For many years, Tribe has argued that liberty and equality intertwine to form a hybrid claim that he has recently branded the “double helix.”2 I will call this hybrid claim “dignity,” as Tribe sometimes does himself.3 As the “double helix” image suggests, Tribe believes liberty and equality to be co-equal and interdependent values.4 In his academic writing, Tribe generally gives the impression that it does not much matter whether the Court protects an individual’s dignity by foregrounding its liberty aspect or its equality aspect.5 But in his litigation in the gay-rights context, Tribe has consistently led with liberty. I defend that litigator’s intuition here.

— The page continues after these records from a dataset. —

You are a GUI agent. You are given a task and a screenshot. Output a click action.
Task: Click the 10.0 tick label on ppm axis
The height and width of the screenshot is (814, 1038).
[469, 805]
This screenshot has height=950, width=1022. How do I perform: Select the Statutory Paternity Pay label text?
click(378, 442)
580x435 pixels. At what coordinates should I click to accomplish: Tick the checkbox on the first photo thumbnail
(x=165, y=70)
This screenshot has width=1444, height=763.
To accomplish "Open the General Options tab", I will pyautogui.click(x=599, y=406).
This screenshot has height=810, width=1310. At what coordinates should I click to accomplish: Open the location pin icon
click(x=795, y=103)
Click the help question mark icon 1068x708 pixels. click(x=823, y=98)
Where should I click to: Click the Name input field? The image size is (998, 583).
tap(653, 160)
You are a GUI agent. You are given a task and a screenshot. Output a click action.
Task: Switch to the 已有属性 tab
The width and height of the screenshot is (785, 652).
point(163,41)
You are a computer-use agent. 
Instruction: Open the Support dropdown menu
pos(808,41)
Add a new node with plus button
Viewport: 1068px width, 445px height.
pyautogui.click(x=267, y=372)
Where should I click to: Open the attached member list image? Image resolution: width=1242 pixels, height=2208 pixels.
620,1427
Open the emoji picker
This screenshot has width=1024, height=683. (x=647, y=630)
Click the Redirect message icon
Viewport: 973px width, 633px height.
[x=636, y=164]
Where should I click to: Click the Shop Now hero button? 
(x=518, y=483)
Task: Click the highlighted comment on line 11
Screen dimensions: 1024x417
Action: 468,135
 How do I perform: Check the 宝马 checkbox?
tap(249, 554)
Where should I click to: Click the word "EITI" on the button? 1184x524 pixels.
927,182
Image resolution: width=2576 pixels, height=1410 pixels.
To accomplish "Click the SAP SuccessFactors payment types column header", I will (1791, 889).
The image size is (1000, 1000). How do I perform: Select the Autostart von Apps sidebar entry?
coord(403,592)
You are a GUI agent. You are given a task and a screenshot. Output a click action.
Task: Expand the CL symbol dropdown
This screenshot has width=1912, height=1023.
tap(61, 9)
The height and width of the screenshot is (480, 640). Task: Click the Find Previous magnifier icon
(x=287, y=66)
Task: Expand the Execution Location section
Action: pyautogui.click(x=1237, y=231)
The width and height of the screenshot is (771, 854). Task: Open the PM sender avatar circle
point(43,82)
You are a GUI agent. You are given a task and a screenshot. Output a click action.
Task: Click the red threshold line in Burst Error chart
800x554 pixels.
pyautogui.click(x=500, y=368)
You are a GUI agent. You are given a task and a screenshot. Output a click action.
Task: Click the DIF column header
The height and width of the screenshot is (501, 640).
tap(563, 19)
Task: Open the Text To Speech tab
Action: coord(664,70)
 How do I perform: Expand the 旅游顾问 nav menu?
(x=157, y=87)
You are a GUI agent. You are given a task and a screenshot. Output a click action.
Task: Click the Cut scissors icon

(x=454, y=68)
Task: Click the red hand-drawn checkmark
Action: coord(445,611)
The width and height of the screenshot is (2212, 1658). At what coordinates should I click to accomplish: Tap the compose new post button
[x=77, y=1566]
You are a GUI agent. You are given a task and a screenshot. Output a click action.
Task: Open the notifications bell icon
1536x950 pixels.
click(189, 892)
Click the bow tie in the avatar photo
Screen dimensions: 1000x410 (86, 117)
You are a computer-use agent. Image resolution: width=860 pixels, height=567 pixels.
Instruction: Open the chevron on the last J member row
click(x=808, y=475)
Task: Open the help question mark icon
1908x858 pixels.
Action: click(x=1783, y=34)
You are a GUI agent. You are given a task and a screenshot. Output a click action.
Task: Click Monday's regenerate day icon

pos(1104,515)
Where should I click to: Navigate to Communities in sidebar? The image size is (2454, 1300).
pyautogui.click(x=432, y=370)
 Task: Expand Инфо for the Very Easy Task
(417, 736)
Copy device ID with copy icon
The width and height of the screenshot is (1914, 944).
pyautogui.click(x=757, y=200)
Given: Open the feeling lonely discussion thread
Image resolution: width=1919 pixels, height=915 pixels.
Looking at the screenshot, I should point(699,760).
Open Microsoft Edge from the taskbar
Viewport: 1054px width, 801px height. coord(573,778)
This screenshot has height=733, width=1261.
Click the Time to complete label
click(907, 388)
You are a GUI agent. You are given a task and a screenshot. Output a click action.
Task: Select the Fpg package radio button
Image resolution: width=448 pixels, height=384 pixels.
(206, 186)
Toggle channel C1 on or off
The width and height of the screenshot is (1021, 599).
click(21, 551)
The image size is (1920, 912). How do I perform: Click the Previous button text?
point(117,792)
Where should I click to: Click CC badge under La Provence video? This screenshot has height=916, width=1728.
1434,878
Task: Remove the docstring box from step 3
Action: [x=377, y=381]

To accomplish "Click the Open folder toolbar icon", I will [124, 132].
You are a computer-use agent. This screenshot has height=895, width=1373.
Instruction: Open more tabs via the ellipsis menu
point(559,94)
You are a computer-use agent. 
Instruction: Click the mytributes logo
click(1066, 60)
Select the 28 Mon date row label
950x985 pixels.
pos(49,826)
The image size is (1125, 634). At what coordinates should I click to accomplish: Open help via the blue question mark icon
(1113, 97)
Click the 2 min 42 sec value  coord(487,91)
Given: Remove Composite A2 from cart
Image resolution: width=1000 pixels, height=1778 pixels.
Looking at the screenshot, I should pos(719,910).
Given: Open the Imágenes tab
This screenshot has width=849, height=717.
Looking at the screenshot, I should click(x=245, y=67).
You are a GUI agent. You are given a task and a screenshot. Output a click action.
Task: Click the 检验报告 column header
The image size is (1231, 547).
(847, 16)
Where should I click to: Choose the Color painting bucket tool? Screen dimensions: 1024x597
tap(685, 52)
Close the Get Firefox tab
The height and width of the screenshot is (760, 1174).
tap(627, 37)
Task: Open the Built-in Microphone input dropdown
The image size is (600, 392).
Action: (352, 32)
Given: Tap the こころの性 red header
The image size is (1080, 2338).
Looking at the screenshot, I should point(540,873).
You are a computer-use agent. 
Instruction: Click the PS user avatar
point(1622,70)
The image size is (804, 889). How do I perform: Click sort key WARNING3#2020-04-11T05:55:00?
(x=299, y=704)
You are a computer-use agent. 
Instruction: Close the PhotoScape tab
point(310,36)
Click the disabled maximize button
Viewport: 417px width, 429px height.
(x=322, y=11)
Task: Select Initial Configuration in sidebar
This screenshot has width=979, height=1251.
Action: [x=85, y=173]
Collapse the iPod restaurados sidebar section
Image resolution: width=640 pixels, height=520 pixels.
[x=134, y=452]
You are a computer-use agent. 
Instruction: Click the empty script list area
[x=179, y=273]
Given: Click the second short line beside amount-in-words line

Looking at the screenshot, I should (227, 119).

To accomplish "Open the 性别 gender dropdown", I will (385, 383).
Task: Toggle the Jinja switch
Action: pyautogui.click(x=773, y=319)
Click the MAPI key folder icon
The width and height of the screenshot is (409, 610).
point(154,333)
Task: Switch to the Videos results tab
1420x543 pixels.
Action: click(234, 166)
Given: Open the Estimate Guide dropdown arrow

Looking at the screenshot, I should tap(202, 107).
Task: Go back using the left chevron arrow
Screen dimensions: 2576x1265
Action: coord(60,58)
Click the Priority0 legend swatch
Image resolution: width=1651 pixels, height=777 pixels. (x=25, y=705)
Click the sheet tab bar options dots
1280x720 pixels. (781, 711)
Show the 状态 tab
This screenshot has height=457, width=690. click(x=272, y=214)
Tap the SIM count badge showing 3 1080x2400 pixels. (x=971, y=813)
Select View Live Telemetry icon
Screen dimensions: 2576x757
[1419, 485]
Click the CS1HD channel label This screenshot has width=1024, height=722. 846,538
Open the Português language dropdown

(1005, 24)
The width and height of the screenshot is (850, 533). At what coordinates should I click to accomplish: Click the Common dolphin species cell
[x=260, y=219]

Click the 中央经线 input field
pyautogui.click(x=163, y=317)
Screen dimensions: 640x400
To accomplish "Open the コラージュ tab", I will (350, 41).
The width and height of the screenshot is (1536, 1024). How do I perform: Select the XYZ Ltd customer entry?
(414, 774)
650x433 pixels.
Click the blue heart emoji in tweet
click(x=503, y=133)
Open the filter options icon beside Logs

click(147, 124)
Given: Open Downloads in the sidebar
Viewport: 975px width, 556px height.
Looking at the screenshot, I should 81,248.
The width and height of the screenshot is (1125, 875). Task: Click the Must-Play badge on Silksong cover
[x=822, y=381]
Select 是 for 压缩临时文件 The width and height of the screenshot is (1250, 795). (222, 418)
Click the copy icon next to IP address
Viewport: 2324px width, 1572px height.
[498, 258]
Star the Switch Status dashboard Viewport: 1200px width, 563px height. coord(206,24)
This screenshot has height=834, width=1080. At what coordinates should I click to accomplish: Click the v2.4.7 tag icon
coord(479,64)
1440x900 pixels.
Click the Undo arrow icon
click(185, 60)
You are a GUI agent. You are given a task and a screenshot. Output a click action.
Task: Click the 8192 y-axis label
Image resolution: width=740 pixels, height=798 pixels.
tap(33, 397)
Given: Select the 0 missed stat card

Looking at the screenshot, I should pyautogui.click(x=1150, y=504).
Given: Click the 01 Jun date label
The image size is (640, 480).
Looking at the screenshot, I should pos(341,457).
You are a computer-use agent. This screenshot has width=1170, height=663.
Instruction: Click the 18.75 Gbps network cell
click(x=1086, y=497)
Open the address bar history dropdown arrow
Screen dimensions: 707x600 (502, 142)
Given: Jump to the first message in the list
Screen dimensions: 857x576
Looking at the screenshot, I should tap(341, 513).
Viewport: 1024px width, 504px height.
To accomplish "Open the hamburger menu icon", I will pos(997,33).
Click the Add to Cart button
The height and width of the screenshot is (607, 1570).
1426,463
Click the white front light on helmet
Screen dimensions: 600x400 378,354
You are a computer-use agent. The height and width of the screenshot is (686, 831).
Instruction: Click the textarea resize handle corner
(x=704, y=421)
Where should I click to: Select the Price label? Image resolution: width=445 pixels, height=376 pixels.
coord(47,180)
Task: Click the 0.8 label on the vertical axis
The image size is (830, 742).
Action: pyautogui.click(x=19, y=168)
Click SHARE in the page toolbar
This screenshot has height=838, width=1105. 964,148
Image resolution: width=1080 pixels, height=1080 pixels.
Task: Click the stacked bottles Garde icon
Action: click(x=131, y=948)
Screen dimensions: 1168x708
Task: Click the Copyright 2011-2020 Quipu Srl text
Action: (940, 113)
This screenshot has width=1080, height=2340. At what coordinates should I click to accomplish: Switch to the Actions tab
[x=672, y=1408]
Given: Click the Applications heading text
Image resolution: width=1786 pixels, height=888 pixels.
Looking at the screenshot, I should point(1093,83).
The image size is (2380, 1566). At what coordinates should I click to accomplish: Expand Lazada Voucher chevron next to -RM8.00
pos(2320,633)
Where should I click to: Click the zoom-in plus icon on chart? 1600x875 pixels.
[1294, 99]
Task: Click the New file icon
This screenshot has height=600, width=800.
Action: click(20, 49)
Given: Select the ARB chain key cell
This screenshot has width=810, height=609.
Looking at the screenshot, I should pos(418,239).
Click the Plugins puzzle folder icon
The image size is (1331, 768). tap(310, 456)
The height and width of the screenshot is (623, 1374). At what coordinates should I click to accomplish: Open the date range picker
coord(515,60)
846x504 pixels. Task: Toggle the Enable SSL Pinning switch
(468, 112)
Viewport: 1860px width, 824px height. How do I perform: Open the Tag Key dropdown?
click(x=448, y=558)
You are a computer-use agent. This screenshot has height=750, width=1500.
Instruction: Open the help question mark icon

The natural starting point for a summary of Tribe’s contributions to gay rights is Bowers v. Hardwick.6 According to plaintiff Michael Hardwick’s account,7 the case arose when a police officer named K.R. Torick made Hardwick the target of an anti-gay vendetta.8 Hardwick worked as a bartender at a gay bar, an occupation which, in Atlanta in the 1980s, effectively “outed” him as a gay man.9
When Hardwick threw out a bottle of beer into a trash can outside his bar, Torick ticketed him for drinking in public.10 Due to a reasonable misreading of the ticket, Hardwick missed his hearing.11 Two hours after he was due in court, Torick was at Hardwick’s house with a warrant for his arrest.12 Hardwick paid a fifty-dollar fine, thinking this would end the matter.13 But about a month later, Torick returned to Hardwick’s home with the same warrant.14 He was admitted into the house by a houseguest and entered Michael Hardwick’s bedroom.15 He discovered Hardwick having oral sex with another man and arrested him for violating Georgia’s sodomy statute.16
When Tribe agreed to argue Bowers in the Supreme Court, he had to decide whether to foreground liberty or equality.17 Another sodomy case, Baker v. Wade,18 was winding its way up the federal courts. Tribe had to determine whether to move to consolidate Baker with Bowers. The primary difference between the cases was that Baker’s sodomy statute prohibited only same-sex sodomy,19 while Bowers’s sodomy statute prohibited both same-sex and cross-sex sodomy.20 A consolidation of the cases would squarely present the equality challenge. Arguing Bowers alone would press the Court to focus on the liberty challenge.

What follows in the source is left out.